FDA advisory panel recommends artificial cervical disc for approval with conditions

Panel members questioned the superiority claims for the device and long-term results of its polyurethane materials.

The Orthopedic and Rehabilitation Devices advisory panel to the FDA voted 7-1 to recommend approval of the Bryan Total Cervical Disc Prosthesis. However, the recommendation is subject to several conditions.

The advisory panel meeting, which was held yesterday, marked the second time an artifical cervical disc reached the panel for review. Device sponsors presented the results of a prospective, randomized trial comparing anterior cervical discectomy and fusion (ACDF) to single-level procedures performed with the Bryan prosthesis [Medtronic Sofamor Danek], a device constructed of two titanium shells and retention wires, a polyurethane nucleus and sheath. The multicenter study included 12-month follow-up of 300 patients and 24-month follow-up of 431 patients.
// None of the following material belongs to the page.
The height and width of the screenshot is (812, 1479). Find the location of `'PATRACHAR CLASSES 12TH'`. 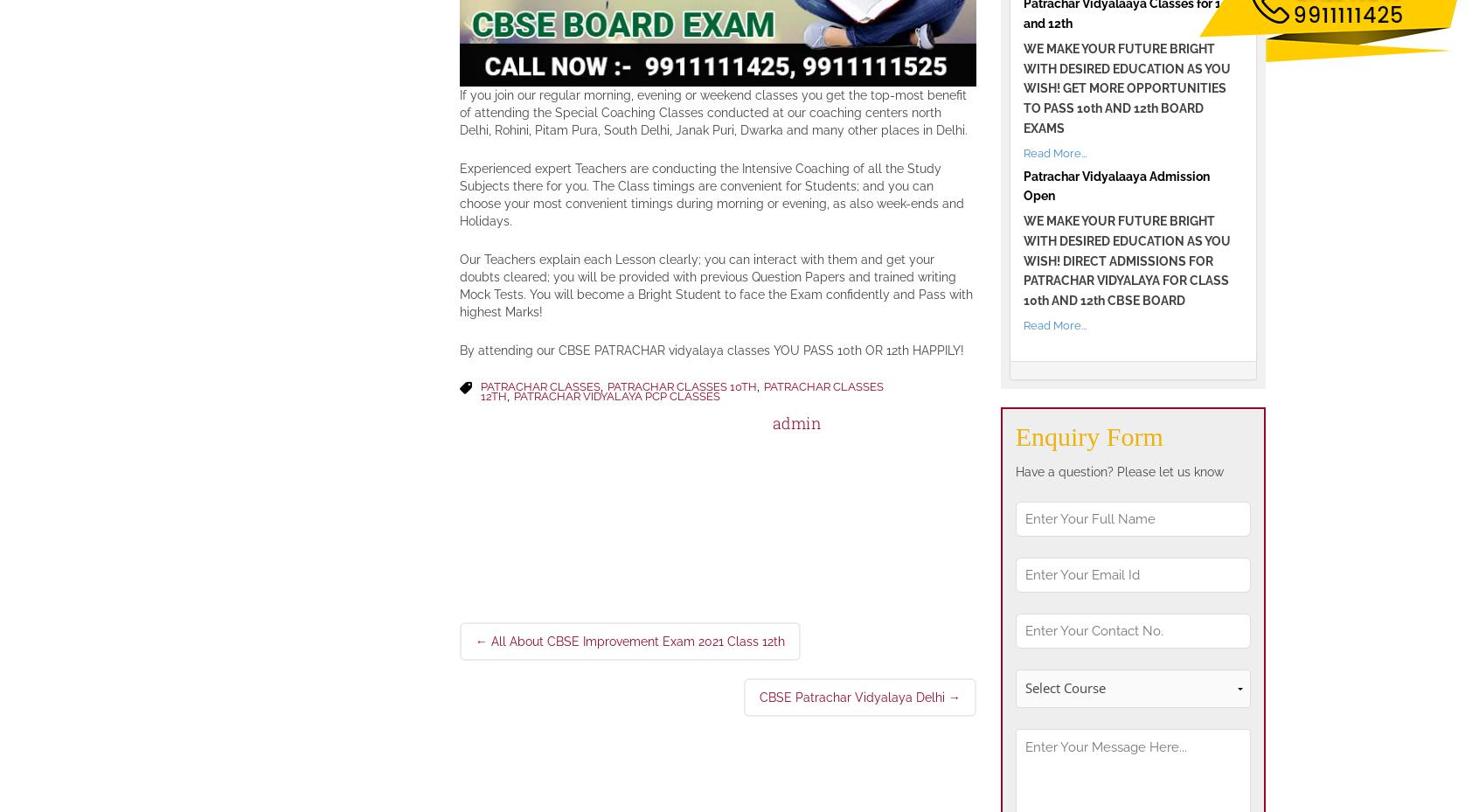

'PATRACHAR CLASSES 12TH' is located at coordinates (480, 390). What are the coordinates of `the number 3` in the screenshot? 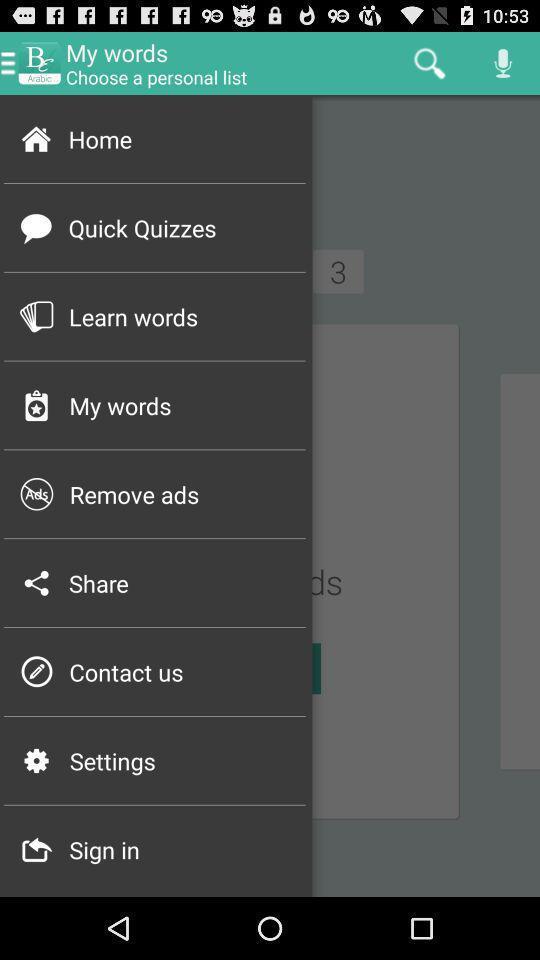 It's located at (337, 270).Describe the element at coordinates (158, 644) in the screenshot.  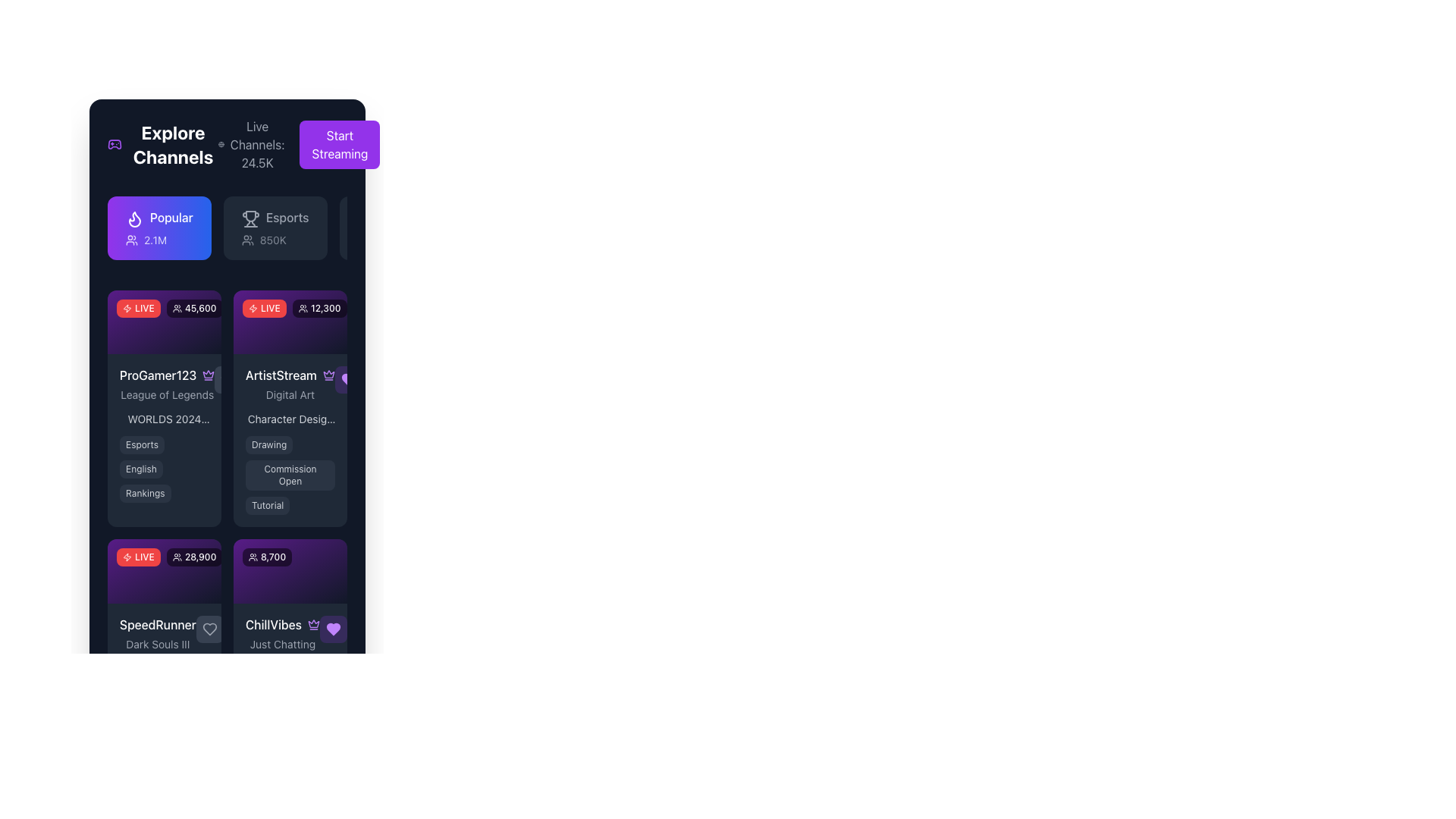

The study defined overall success using the rate of improvement in the Neck Disability Index and the maintenance or improvement in neurological status without either adverse events or secondary surgery.

At 24 months follow-up, investigators found an 80.6% overall success rate among patients implanted with the Bryan prosthesis vs. 70.7% among patients treated with ACDF. In addition, a Bayesian analysis showed an almost 100% posterior probability of non-inferiority and a 96.9% probability for superiority in favor of the device. Therefore, the device sponsors concluded that the Bryan prosthesis showed an overall success rate that was non-inferior and superior to ACDF.

However, the panel questioned the sponsor's statements regarding superiority.

"I think the sponsors presented good information about a well-constructed study with an appropriate control group," said Edward N. Hanley, MD, a panel member and orthopedic surgeon in Charlotte, N.C.

"I do not agree with the claims of showing superiority but, overall, I think that it does demonstrate to be equivalent and in the long run may potentially show some benefits on some theoretical basis," he said.

Hanley's comments echoed the concerns of other panel members regarding the long-term benefits of the polyurethane.

"I am concerned that it may deteriorate over time and may not mechanically function as well as it should. But, overall, I think that the information provided was satisfactory and I think that the panel has constructed an appropriate group of recommendations for the FDA to follow," Hanley said.

The panel recommended seven conditions of approval, including:

that the product literature include no claims of superiority for the device;
changing the indications from the 'treatment of degenerative disc disease in skeletally mature patients' to 'an alternative to reconstruction after single-level decompression for cervical radiculopathy between C3 and C7;' and,
that the sponsor conduct a 10-year post-marketing approval study evaluating rates of heterotopic ossification, kyphosis, explantation and motion at adjacent and treated levels.

In addition, the FDA recently approved Medtronic's Prestige Cervical Disc, making it the first cervical artifical disc cleared for use in the U.S., according to press release from Medtronic.

However, the approval requires Medtronic to perform a 7-year post-approval study and a 5-year enhanced surveillance study, the release said.

The Prestige device is indicated as treatment for patients with cervical degenerative disc disease as an alternative to cervical fusion, and it may allow for motion at the treated level, according to the release.

In a study of 541 patients, investigators found that the Prestige device yielded better overall success and better neurological success at 24 months compared to spinal fusion. The study also showed equivalent Neck Disability Index measures and fewer revision surgeries among patients who received the Prestige device, the release said.